▶ _Task prompt_: Pull out each line of the data that includes the word "computer".

=== Begin Enclosure ===

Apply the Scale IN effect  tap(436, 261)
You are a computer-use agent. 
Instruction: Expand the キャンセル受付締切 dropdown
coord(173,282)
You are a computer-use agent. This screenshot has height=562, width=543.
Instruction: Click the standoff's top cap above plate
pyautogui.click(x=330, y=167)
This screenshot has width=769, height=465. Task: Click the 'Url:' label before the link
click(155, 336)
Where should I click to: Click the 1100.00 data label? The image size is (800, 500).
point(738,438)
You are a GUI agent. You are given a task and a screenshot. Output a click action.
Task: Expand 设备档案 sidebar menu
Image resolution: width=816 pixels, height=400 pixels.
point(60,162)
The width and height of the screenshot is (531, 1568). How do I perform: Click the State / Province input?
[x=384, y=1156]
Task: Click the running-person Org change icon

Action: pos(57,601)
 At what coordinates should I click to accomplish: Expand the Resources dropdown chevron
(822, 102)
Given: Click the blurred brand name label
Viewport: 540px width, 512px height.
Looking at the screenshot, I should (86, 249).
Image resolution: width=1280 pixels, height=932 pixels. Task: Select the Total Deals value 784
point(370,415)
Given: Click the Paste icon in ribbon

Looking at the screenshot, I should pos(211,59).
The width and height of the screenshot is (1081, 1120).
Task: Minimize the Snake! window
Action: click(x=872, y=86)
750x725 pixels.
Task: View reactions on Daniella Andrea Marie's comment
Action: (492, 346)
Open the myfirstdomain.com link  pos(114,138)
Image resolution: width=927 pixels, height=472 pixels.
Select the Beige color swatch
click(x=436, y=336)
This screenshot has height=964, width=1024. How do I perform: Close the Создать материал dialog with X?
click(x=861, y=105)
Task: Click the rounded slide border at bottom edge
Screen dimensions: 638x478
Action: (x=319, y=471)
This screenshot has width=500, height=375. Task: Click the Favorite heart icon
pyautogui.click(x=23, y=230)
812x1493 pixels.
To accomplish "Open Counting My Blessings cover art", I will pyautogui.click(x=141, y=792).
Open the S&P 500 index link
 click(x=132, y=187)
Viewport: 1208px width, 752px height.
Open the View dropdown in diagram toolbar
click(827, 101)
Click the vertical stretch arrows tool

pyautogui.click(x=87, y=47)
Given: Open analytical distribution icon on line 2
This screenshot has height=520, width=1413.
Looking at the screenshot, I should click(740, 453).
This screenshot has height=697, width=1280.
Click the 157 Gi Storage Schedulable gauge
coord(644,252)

=== End Enclosure ===

▶ _Problem solution_:
You are a computer-use agent. 
You are a computer-use agent. This screenshot has height=562, width=543.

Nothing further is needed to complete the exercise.